Usan adornos en perforaciones corporales. Para lograr el mayor brillo, es recomendable utilizarlo en lugares flácidos para que cualquier movimiento en el tejido adiposo haga que el adorno vibre y refleje la luz de manera caprichosa para atraer la atención del macho. Varias veces he visto brillos en voluminosos abdómenes que parecen tener otra función, además de llamar al apareamiento (en caso de estar disponible la hembra). Parece que el acumulamiento de grasa que resulta en lonjas puede permitir almacenar herramientas -como lápices- en los pliegues. Con la joyería, es como revisar un archivero, ir pasando a través de las carpetas con los dedos (las carpetas siendo lonjas) hasta llegar al indicado (marcado con la joyería en cuestión) para tener un acceso más rápido y fácil a lo almacenado.

C) Rituales

Más de una vez algo -que me di la libertad de asumir femenino- comenzó el ritual de apareamiento protohumano dirigido hacia mi persona:

Fijan la mirada con una expresión que parece decir “Grrr… tú y yo podríamos…” con una confianza que sólo puede venir de un pacto fáustico con el diablo, porque no hay razones por las que el humano promedio se sentiría atraído por alguien así; evidentemente el ritual funciona normalmente con los protohumanos macho. La mirada “atrayente” es seguida por un movimiento rápido de las manos, intentan ajustar sus cabellos quemados que han evitado ferozmente cualquier contacto con un cepillo: muchas veces gustan dejar de una raíz negra para que contraste con las puntas color naranja opaco.

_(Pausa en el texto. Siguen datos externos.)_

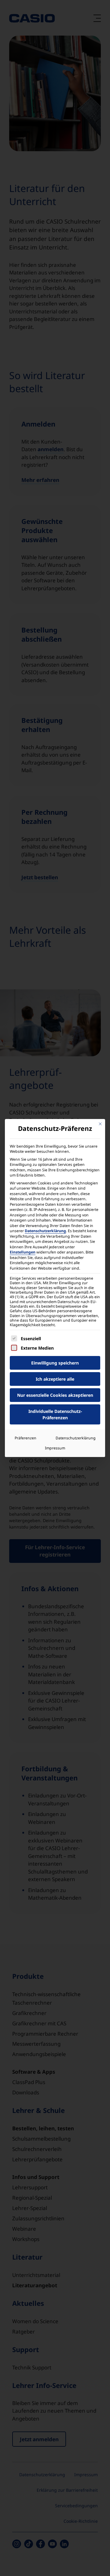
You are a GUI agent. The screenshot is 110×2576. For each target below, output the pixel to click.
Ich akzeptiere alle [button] (55, 1379)
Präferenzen (25, 1438)
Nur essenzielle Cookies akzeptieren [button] (55, 1395)
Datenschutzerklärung (45, 1230)
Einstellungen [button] (22, 1252)
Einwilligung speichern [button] (55, 1363)
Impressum (55, 1448)
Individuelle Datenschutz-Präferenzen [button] (55, 1414)
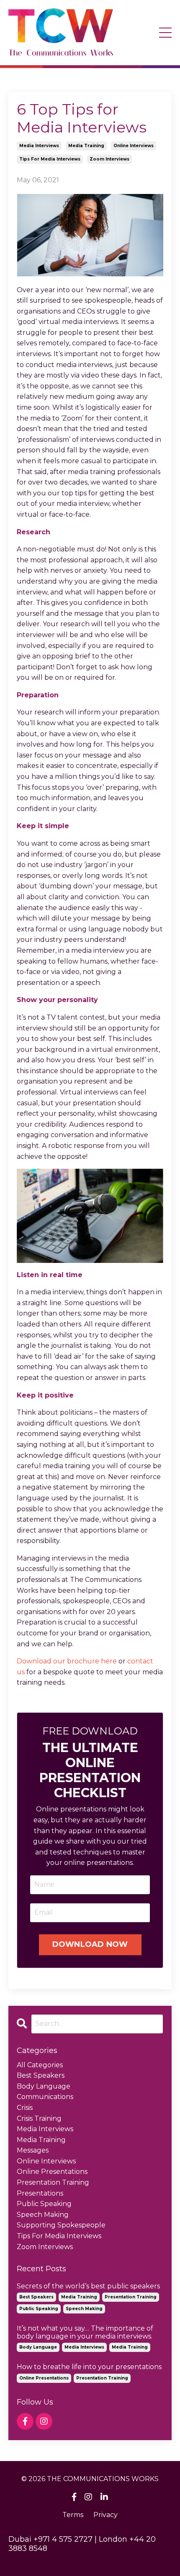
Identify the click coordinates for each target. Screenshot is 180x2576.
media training (86, 145)
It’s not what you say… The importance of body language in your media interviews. (85, 2332)
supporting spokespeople (61, 2225)
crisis (25, 2108)
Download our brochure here (67, 1661)
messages (33, 2150)
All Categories (40, 2065)
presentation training (53, 2182)
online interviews (133, 145)
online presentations (52, 2172)
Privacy (105, 2515)
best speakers (40, 2075)
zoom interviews (109, 159)
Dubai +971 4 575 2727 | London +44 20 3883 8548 (82, 2544)
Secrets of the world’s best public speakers (88, 2286)
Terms (72, 2515)
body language (43, 2086)
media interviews (39, 145)
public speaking (44, 2204)
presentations (40, 2193)
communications (45, 2097)
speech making (43, 2215)
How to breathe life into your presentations (89, 2367)
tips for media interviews (49, 159)
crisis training (39, 2118)
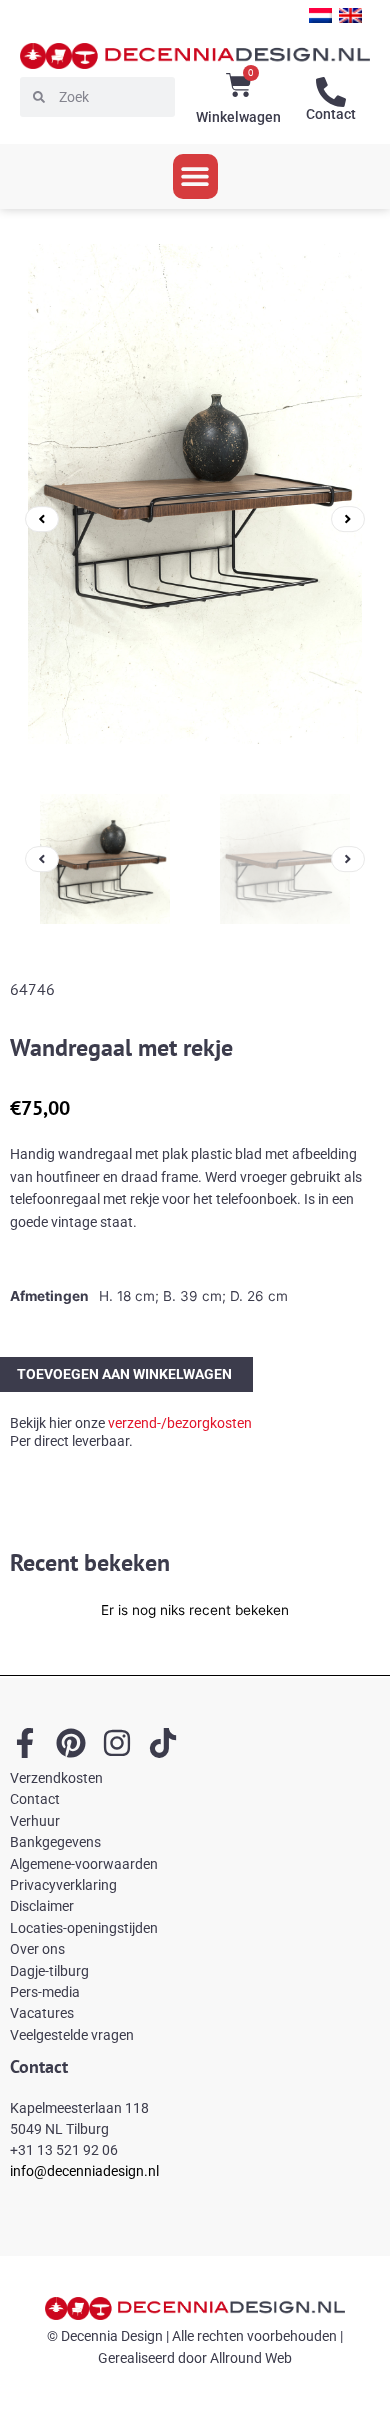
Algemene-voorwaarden (84, 1864)
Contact (331, 114)
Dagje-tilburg (49, 1971)
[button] (195, 176)
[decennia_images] (195, 519)
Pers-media (45, 1992)
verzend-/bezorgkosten (180, 1423)
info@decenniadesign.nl (84, 2171)
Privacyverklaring (63, 1885)
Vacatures (42, 2013)
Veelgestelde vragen (72, 2035)
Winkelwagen (238, 117)
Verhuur (35, 1821)
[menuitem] (320, 15)
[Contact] (331, 92)
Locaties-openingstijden (84, 1928)
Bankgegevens (55, 1842)
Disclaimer (42, 1906)
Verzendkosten (56, 1778)
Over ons (37, 1949)
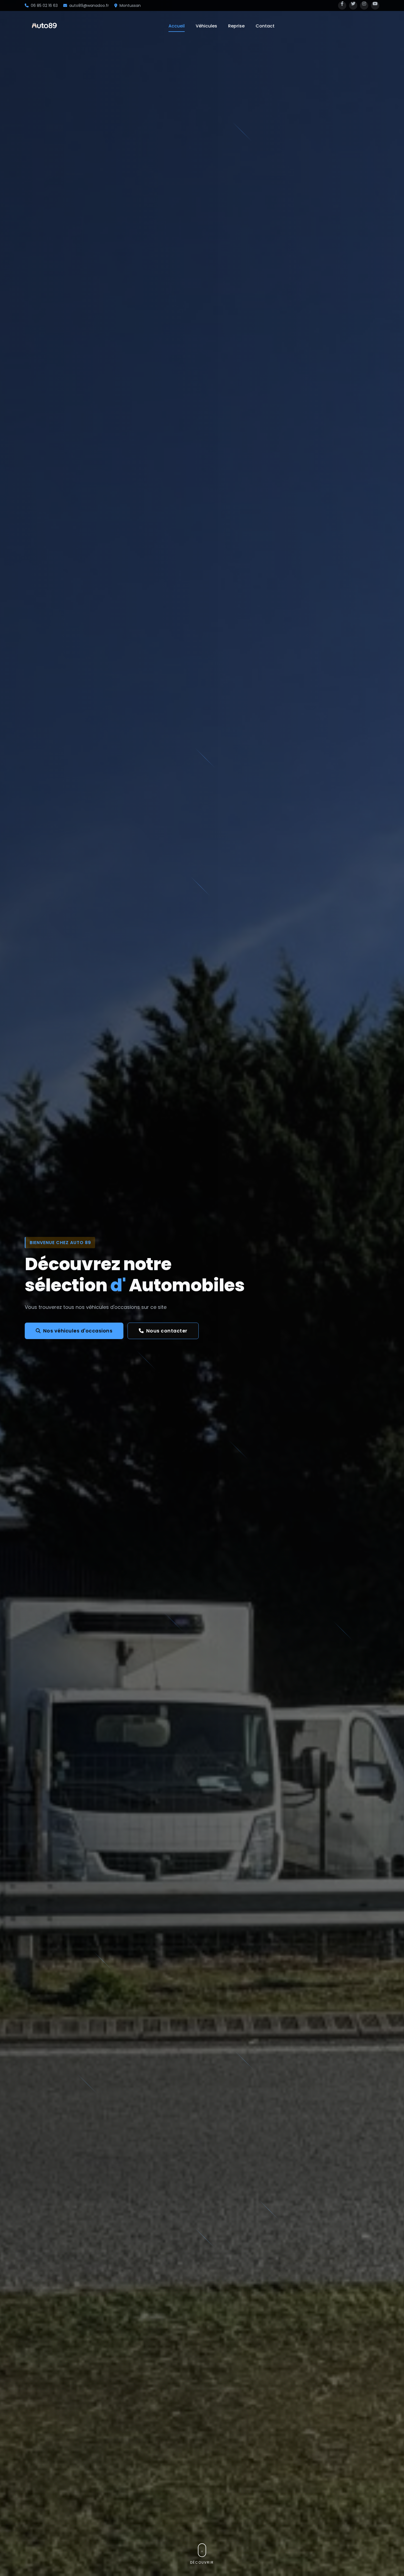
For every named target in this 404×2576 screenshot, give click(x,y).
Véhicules (206, 26)
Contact (265, 26)
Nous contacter (166, 1331)
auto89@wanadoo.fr (89, 5)
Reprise (236, 26)
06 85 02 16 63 (44, 5)
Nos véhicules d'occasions (78, 1331)
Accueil (176, 26)
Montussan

Es interesantísimo cómo es que los protohumanos dentro de su mutación han adquirido cantidades sobrehumanas de autoestima. A fin de cuentas, llevado por un interés meramente científico, haciendo un esfuerzo considerable, he fingido y devuelto la mirada que podría ser interpretada con la misma intención. La reacción normalmente es sonreír, dejando a la vista los poderosos caninos en un gesto de amenaza -o tal vez coquetería- y ladeando la cara un poco para resaltar la voluminosidad de la papada. Pareciera que el hecho de tener una cantidad de grasa considerable implica que la hembra es autosuficiente y puede conseguir alimento en temporadas de escasez. Me puedo atrever a postular que eso es un paso más en la danza pre-cópula de esta especie.

D) Observaciones

Siendo yo neófito en los rituales de apareamiento protohumano y no queriendo presenciar o ser partícipe de uno, la interacción queda hasta ahí; me parece fascinante que sólo un porcentaje pequeño se sorprenda de que sus intentos de atracción con otra especie den resultado, mientras que la mayoría actúa como si fuera lo esperado.

Parecen no notar que sus esfuerzos por atraer al humano promedio tienen el mismo éxito que el Challenger intentando despegar. Fascinante.

Si alguien está interesado en continuar con la investigación, sólo es necesario ponerse en contacto conmigo, le proporcionaré los detalles necesarios que fueron omitidos en este ensayo por cuestiones de brevedad.